Agreed. If a user is prepared to pay more for the service with multiple satellites, they might be ok with a somewhat reduced throughput too. Though, I’m not sure ping matters that much with such large chunks and parallelism.

It is! The satellite operator’s profits come from the difference between what the user pays them and what they pay to storage nodes. The storage nodes still get the same amount for the same data, but a 3x redundancy between satellites would 3x their total margin.

Alexey · January 14, 2024, 8:35am

= Requires trust
Or - a consensus algorithm.

It cannot be trusted, thus all confirmations of the usage (orders) must be signed by the uplink (client) and by the node.
So, the node solely cannot be used as a central point of trust unfortunately. Only the satellite or the uplink on the customer’s side are able to be such a point.

This is a rough description of the consensus algorithm, which is slow, because it requires confirmation for every command from the whole network and you would set a level how much confirmations are enough to trust this command. And this will significantly slow down the upload or download - this is a main reason, why the satellite is implemented - you do not need a consensus, with API key your command will be executed immediately. We specifically avoids the usage of consensus algorithm (until there would be a fast one) to select nodes for uploads or downloads, see

It’s not about the ping, it’s about the time to the first byte. For video that’s mean, that you will wait several seconds (or even minutes!) before the video would start to play.

You did not get it. The customer should pay to all three satellite operators, since their (meta)data are attached to these three satellites. So, if they would pay a standard price, each operator will receive only 1/3 of what they receives usually. This is not what every satellite operator will accept.

RedBlue · January 14, 2024, 11:52am

My guess would be that each coordination would take milliseconds (O(~100 ms)?), not seconds. Only storage node selection failures would significantly slow it down, which should be very rare. Other than that, it would be like selecting the slowest of N responses. See probability - Expected value of maximum and minimum of $n$ normal random variables - Mathematics Stack Exchange for a rough idea of the effect.

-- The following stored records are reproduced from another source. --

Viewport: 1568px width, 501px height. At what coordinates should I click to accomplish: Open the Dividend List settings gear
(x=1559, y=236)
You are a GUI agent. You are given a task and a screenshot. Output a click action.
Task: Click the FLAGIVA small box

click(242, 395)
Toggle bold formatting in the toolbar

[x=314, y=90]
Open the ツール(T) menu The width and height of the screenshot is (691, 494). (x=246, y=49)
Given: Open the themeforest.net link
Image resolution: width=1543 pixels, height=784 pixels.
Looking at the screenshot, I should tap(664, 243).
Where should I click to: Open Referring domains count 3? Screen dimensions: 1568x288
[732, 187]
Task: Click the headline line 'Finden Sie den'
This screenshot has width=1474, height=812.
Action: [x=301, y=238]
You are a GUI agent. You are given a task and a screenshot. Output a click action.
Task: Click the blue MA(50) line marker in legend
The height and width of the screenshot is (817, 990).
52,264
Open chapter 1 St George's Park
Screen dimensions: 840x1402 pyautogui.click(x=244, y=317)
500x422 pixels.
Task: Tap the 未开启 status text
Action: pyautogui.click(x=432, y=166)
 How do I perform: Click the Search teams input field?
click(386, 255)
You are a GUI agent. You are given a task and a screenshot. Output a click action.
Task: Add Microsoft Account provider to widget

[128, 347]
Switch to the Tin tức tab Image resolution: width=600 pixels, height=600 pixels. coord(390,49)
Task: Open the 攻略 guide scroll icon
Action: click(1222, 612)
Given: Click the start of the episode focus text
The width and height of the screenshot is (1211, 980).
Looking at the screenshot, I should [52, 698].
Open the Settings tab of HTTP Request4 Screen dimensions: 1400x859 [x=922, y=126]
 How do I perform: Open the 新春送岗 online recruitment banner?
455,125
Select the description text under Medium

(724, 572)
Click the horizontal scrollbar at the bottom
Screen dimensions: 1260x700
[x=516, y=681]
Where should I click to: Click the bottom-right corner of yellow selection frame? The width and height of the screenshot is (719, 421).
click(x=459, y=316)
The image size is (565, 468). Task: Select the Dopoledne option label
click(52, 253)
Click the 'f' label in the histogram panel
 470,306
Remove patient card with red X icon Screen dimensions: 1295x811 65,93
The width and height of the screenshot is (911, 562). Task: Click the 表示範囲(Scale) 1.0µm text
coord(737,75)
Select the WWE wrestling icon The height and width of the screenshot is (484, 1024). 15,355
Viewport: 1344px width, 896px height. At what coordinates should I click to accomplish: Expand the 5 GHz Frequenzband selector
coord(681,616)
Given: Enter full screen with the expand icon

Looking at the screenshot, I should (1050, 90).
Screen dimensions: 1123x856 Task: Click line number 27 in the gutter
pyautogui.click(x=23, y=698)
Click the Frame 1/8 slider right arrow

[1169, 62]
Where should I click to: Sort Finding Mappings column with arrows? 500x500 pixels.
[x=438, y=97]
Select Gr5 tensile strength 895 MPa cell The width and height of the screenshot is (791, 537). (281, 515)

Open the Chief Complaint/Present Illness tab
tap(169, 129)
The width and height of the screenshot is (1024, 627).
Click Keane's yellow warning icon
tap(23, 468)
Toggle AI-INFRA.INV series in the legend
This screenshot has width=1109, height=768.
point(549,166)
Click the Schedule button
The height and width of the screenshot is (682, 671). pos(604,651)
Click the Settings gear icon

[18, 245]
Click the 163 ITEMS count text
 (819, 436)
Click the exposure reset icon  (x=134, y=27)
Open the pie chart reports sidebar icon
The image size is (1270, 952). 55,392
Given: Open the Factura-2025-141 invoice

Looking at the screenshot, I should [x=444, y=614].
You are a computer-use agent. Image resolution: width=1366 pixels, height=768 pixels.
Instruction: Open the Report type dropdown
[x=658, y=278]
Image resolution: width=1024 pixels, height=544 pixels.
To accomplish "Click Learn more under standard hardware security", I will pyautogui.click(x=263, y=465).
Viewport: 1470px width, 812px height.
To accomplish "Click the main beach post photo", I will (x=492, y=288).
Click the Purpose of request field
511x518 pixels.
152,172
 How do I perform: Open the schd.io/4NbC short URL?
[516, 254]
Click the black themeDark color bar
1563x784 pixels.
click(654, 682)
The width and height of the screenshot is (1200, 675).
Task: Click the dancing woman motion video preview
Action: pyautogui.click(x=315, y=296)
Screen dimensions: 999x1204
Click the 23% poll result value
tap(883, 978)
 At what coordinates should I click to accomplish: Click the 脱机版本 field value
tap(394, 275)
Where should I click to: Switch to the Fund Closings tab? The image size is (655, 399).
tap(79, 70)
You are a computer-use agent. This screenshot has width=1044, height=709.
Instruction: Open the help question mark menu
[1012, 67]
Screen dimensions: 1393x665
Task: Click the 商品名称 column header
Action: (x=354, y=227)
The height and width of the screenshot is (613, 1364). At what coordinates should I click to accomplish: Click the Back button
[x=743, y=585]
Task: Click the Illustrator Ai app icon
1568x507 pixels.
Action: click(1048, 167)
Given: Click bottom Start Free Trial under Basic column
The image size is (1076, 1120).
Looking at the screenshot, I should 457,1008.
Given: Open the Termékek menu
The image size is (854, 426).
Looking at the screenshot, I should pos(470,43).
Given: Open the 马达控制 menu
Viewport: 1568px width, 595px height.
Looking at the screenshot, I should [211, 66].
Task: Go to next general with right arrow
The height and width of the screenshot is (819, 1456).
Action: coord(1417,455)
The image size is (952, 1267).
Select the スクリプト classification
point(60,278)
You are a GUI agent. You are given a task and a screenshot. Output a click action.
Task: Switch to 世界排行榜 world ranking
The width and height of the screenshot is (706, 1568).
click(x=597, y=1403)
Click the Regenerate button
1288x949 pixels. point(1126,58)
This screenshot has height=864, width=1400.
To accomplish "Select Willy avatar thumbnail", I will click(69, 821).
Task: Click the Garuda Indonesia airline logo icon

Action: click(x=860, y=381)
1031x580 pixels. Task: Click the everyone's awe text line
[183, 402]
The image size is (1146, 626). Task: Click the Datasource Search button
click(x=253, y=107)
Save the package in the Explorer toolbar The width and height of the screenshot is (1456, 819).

Ah, I think I see the misunderstanding. Of course, the customer would pay more in total, but the cost of adding 1 satellite would be significantly smaller than duplicating the data 1 more time, since you’re only paying for the satellite services, not extra storage nodes.

I’m just throwing the idea out there. Of course, it might not be a current priority for you or you might not want to have this available for other reasons, but I think this would be nice to have for everyone.

Alexey · January 14, 2024, 2:39pm

It is very welcomed, but right now the economic and math doesn’t allow to implement this.
We found a balance, it’s not ideal, but at least it doesn’t affect customers

But eventually we will find a way, how to increase the decentralization without affecting of the customers’ experience.